Peter recalled his first day at school in the following words: “On my first day at school, I can recall all the warnings which my mother gave me about how to behave in the class. I cannot recall any anxiety at having to go to school, rather I recall a sense of excitement and adventure. I came home from school with a note from the teacher. I had been whistling in class and had been made to stand in the corner for having transgressed the rules. My mother, exasperated went through the litany of rules, which she had explained to me and asked me how I could possibly have been silly enough to whistle in class. Nonplussed I replied that she had told me not to talk in class, whisper, nudge other children, laugh out loud and a dozen other things, but had NEVER mentioned whistling. At six I was already a smart-arse!”

When Peter was 7 years old, they left the country and escaped over the border to Austria. He learned many years later that his uncle in New York, Louis G, had paid, through some nefarious sources, some people in Hungary to spirit them out of the country. Apparently it cost US$1000 per person to do so, lying in the back of a truck under a load of carrots.

Here is how Peter described it: “This was a memorable trip, which involved lying under a bed of carrots in the back of a truck, which left Budapest and headed towards the border near Györ. Here we stayed overnight in the local synagogue sleeping on the pews with most of the adults fearing capture while we children just sensed the excitement and wondered what it was all about. When we headed out from the synagogue it was pitch black. The only piece of transport for a large group of us was a single ox cart. This was reserved for the ill, the very small children and the frail aged. Naturally I did not qualify for any of these categories and as a result spent a considerably uncomfortable time scrambling over ploughed fields where the furrows seemed to grow with the time that passed as my tired little legs felt like they were climbing over mountains. As we travelled slowly over the dark and forbidding terrain, there were star shells being fired into the sky in front and to our left. The people guiding the party said that these were being sent up by the border guards near the Czechoslovakian border. In silence and with just a little more fear we trudged on.

Data block:
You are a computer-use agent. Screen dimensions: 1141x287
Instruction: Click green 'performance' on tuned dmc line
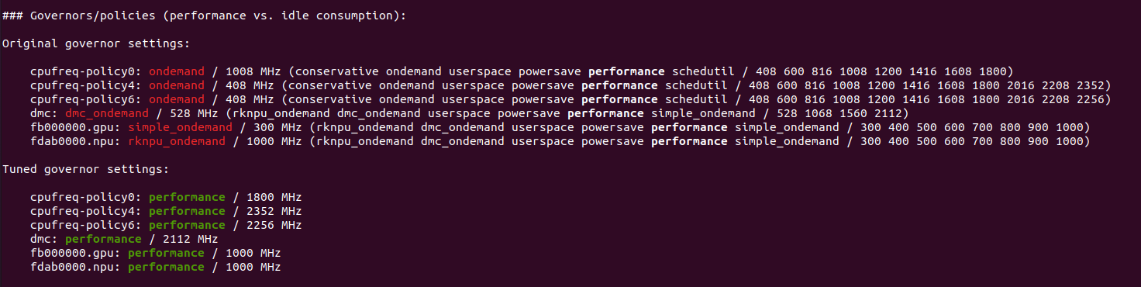[103, 239]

Problems to solve:
1. Translate this sentence from the passage about Peter's childhood into Spanish: "When we headed out from the synagogue it was pitch black."
2. According to the passage about Peter's childhood, how much did it cost per person to be smuggled out of Hungary?
3. Continue the passage about Peter's childhood after its final sentence.

Answers by task:
1. Cuando salimos de la sinagoga, estaba completamente oscuro.

2. US$1000 per person.

3.
Suddenly our entire party was bathed in light. In the darkness behind the lights we could make out people and a VW combi-van with a big Red Cross on it. An audible groan of relief escaped from the throats of each adult in the party - we had arrived in Austria."

After time in Vienna and a refugee camp in Salzburg, which were full of adventure for a seven year old, they travelled by ship, the “SS Waterman”, to Australia. They were meant to go to the USA but only Peter's father was allowed entry to the States as he was born in Vienna so, to keep the family together they chose Australia instead, which was more relaxed about country of birth. While this led to disappointments for his parents in terms of work and career options, as well as foregoing family ties in the USA, it ended being the very best thing for Peter.
Photo Above: Salzburg 1956
Photo Below: Katalin, Leo and Peter prior to embarkation with cousin Suzanne, Rotterdam

Unfortunately, Peter's parents were not able to get employment in their chosen professions and, as with many other migrant families throughout the decades, they had to take what work they could find which ended with Peter's mother working as a clothing finisher and the family undertaking piece work on costume jewellery and other items at night. Peter said: :”My parents made this a game for me. However for them, I suspect it was a life and death situation, earning enough money to stay alive.”

The family located around the eastern suburbs of Sydney, sharing with other families in the early period after their arrival. However, Bondi Beach became Peter's home from the time he entered high school and he stayed there for the majority of his adult life, purchasing an apartment in Sir Thomas Mitchell Rd around 1975.